Finalmente la última reflexión de Mila es si estamos en disposición de poder hacer algo en la actualidad. Posiblemente su apuesta principal es hablar claro y, teniendo clara conciencia de que nos estamos jugando el futuro, tomar cartas en el asunto y dejarnos de capulladas. Mostrarnos verdaderamente inflexibles en defensa de nuestra identidad, de nuestros valores y por tanto de nuestro futuro. Hay naciones europeas que sufren esta desgracia de la multiculturalidad, y pese a los millones regados en integración e igualdad, son sociedades fracturadas e inestables. Los guetos se multiplican, frente a la mirada atónita y perpleja de los locales.

Es sencillo, aunque hay gente a la que le desagrada el discurso, pero esta es nuestra tierra, y es lógico que pretendamos defenderla. Hablamos de cultura, tradiciones, una visión del mundo en la que nos encontramos más cómodos. Es un legado de siglos que nos están arrebatando en un auténtico timo de la estampita.

Es imposible asumir un cambio tan radical en nuestra sociedad. Ni lo hemos pedido, ni nos hace falta.

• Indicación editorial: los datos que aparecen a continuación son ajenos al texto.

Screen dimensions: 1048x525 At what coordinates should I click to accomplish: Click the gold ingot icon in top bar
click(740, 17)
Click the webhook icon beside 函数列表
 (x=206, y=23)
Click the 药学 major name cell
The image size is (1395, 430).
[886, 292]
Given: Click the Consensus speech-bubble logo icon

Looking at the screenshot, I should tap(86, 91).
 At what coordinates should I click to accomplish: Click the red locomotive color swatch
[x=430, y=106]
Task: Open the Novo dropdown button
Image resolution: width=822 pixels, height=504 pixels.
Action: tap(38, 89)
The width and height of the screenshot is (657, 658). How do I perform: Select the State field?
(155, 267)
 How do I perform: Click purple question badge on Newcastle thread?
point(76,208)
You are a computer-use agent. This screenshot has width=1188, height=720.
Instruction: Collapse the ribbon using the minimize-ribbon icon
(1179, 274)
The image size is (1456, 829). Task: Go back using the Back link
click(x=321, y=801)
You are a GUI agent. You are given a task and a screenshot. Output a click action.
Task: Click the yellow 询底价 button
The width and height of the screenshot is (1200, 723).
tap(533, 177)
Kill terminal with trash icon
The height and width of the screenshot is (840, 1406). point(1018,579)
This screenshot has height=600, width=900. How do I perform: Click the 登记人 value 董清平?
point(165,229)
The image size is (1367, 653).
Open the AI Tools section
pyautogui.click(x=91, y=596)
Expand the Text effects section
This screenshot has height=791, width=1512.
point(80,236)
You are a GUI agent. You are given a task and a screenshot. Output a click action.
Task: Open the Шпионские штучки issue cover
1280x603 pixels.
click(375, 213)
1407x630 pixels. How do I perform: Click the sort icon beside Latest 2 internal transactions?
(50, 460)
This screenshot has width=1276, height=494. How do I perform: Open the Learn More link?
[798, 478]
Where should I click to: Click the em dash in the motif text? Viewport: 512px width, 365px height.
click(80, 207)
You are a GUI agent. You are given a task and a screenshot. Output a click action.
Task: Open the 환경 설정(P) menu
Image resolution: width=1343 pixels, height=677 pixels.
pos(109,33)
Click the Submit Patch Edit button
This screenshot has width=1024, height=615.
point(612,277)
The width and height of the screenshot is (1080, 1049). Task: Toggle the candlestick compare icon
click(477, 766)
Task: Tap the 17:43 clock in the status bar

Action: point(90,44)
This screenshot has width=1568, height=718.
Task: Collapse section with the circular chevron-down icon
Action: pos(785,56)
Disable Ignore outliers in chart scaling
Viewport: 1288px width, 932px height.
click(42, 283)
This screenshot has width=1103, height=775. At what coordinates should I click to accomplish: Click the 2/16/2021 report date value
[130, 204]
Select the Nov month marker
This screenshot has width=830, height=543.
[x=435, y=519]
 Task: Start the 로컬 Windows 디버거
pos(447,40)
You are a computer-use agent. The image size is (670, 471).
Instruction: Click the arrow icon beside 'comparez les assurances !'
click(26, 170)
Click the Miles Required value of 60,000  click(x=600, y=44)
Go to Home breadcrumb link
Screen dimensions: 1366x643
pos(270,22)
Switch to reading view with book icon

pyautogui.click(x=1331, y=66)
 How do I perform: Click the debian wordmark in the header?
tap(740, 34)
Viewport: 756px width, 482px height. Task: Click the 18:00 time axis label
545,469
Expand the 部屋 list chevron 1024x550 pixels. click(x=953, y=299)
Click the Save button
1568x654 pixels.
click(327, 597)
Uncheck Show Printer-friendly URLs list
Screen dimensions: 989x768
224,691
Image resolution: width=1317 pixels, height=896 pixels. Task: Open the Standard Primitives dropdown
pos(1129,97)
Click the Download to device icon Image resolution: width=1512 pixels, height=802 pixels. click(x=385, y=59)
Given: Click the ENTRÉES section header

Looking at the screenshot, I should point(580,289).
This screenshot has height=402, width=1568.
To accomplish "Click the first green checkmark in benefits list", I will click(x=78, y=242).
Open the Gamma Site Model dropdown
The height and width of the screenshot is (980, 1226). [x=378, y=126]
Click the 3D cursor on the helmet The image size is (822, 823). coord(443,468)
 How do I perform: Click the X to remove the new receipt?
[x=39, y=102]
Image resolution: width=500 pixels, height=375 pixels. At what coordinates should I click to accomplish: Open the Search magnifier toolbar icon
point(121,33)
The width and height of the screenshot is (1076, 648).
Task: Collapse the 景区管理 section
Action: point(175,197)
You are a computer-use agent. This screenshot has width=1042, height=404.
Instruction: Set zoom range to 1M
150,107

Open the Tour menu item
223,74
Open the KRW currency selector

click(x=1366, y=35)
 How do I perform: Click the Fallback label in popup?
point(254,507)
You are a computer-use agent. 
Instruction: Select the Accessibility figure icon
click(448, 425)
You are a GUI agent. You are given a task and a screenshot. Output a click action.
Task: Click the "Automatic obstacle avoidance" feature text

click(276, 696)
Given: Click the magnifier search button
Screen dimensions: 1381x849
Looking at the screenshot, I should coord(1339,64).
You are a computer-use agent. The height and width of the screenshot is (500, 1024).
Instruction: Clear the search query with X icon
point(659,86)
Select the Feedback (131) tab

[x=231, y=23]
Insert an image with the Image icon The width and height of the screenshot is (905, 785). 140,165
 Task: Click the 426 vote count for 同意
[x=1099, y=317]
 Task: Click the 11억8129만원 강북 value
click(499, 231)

Debemos luchar frente a esta nueva imposición de unas elites gobernantes que solo aspiran a cambiar de súbditos. Si realmente te preocupa la situación, apoya con tu voto cualquier partido político que priorice solucionar los problemas de los españoles. Que no te lleven al lego, tenemos recursos contados, vivimos de prestado y se trata de nuestro futuro. Los españoles tenemos que tener prioridad en todos los aspectos de nuestro país, al igual que en responsabilidades.

Personalmente, y a diferencia de Ernesto Mila, estoy convencido de que nuestra debilidad es tan brutal, que ya poco se puede hacer. Me encantaría estar absolutamente equivocado.